Dr Francois Venter has very little time: his controversial op-ed piece in a Sunday newspaper calling for mandatory HIV/Aids testing for all South Africans has made him much sought-after at the third South African Aids Conference in Durban: people are keen to debate the ethics around the issue.
Venter, president of the South African HIV Clinicians Society and clinical director at the reproductive Health and HIV Research Unit at Wits University, admits that he is deliberately stirring up ‘creative debate” around the issue of testing for HIV/Aids in the country.
‘I don’t necessarily agree with mandatory testing, but I think we have to come up with creative solutions to the problem of people not testing, or testing when it is too late,” says Venter.
Currently, the South African health system operates on a volunteer counselling and testing or client-initiated testing and counselling basis, where tests are conducted if requested by patients.
Venter says tests are being conducted on patients too late into their disease, increasing costs and the burden on the healthcare system, while also increasing the number of lives lost to a disease that can be lived with, especially if detected and treated early.
He is backed by 2005 Human Sciences Research Council surveys, which show that only 2% of South Africans test for HIV every year. The study found that 66% of respondents think they are ‘probably or definitely not at risk for HIV”, while 51% of survey participants who tested positive for HIV ‘thought they would probably or definitely not get infected with HIV”.
But activists and advocacy groups are wary of the human rights infringements and ethical implications of mandatory testing.
‘We recognise the need to scale up HIV/Aids testing and expand access to testing because for a lot of people it is the entry point for treatment,” says Fatima Hassan, a lawyer with the Aids Law Project.
But Hassan warned that mandatory testing could reverse some of the advances made in recent years in the fight against the pandemic in South Africa and could drive the disease ‘underground again”.

..............................

Action item:
Please translate this sentence from the article on mandatory HIV testing into Spanish: "But activists and advocacy groups are wary of the human rights infringements and ethical implications of mandatory testing." None of the data after this point is needed.

Given material:
..............................

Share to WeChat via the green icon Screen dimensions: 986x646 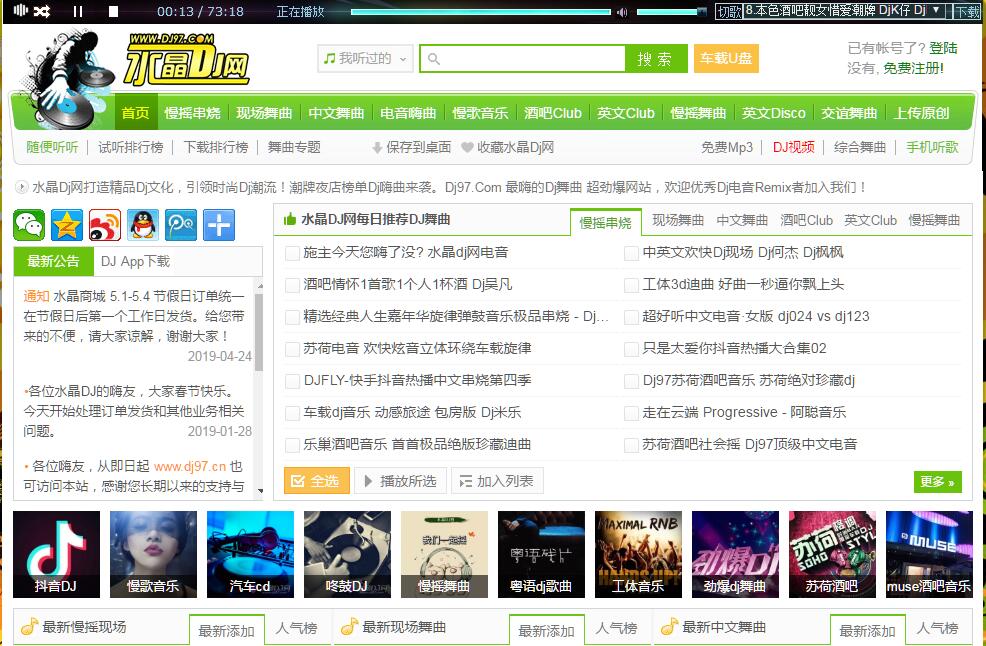click(x=29, y=225)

..............................

Response for this exercise:
Pero los activistas y los grupos de defensa desconfían de las violaciones de los derechos humanos y de las implicaciones éticas de las pruebas obligatorias.